I felt it was important to track what tasks had been completed and which others were being held up by obstacles. As well as the expected durations of the tasks, to assess the scope of the project.
Being available to the team is something that I see as very valuable as this allows the team to access support and feedback. So, freeing up the time for others where you are not occupied by other tasks is important.
Having the resources in a centralized place that everyone could access, clearly divided into relevant folders/areas.
Allowing time to for the team to work independently.
What structure did I use?
Introduce the day:
- What tasks do we need to do?
- When are there breaks or meetings?
- What is the goal for the day?
- Are there any announcements for the whole group?
- Are there issues which overlap across teams or individuals? Link them up, if so.
- Updates for individuals (new resources, changes, notes, feedback)
Depending on our arrangements, this may be in the form of an announcement or a post for the group to view.
Documents to monitor:
- Questions for the client
- The scope and hours available each day across the week (for each person and the group)
- Each team member
- Tasks (completed and active)
- New Ideas
A folder on the shared drive including:
- Dashboard Template
- Logos and Brand Colours
- Data and Resources
- Prep Workflows
- Packaged Tableau Workbooks
What challenges were there?
I found it challenging to allocate members of the team to the right tasks. Across the week, several team members were not available on certain days or at certain times. It made sense to me to allocate a person who was only available at the start of the week to the data preparation work. However, it was fortunate that I paired them with someone who was there throughout, as it gave the team some continuity and a point of contact for data preparation later on in the week. Especially as we still had some challenges and changes on Thursday.
Collaborating and communicating on Zoom/Online. Although working over video calls and online has some benefits, I reflected on some challenges it presents as well.

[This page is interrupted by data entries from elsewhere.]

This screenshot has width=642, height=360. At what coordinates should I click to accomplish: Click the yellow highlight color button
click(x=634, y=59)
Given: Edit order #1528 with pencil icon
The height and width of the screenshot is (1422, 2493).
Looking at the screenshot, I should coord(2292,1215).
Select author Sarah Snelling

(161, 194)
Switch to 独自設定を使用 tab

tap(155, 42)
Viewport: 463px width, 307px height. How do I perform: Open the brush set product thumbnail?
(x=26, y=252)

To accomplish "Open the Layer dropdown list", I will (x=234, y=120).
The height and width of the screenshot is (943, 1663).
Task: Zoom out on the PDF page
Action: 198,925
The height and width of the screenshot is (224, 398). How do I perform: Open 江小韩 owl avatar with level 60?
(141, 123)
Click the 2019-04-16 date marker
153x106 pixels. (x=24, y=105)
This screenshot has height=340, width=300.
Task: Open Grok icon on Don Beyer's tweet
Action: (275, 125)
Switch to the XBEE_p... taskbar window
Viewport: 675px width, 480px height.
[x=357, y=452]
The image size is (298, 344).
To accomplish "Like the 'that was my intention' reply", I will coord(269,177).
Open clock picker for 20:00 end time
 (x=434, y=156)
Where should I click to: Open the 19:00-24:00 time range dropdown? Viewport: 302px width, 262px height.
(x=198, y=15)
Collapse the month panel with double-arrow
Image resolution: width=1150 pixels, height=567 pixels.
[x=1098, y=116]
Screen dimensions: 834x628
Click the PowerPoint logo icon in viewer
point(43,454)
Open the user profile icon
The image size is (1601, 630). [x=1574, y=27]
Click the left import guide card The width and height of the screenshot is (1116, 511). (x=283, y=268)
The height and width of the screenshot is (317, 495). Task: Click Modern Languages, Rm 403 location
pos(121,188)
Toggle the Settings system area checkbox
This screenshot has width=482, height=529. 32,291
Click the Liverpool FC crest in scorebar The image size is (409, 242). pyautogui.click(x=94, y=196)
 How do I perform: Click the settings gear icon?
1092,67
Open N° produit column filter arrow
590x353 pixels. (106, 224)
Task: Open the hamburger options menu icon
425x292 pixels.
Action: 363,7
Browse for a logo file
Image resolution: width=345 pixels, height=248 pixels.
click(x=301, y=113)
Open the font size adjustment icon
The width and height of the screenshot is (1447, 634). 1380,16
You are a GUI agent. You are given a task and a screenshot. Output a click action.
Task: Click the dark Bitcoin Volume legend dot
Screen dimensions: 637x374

Individuals and small teams were able to work independently in breakout rooms, but this also meant that at times I felt it wasn’t as easy for them to reach out, if they had an issue. Obviously, the dynamic is different to if we had been working in-person and I think this limited my ability to recognise issues and communicate as effectively as possible.
What would I have liked to do better?
I struggled to be as available as I would have liked, and as a result I wasn’t able to check-in with everyone as much as I would have liked. I got involved in some hands-on tasks and while my attention was on that, I wasn’t able to get regular updates from other members of the team.
I hope reading this was useful, to see my approach and my thought process. Everyone has their own style, but this worked quite well for me, and may be useful for you!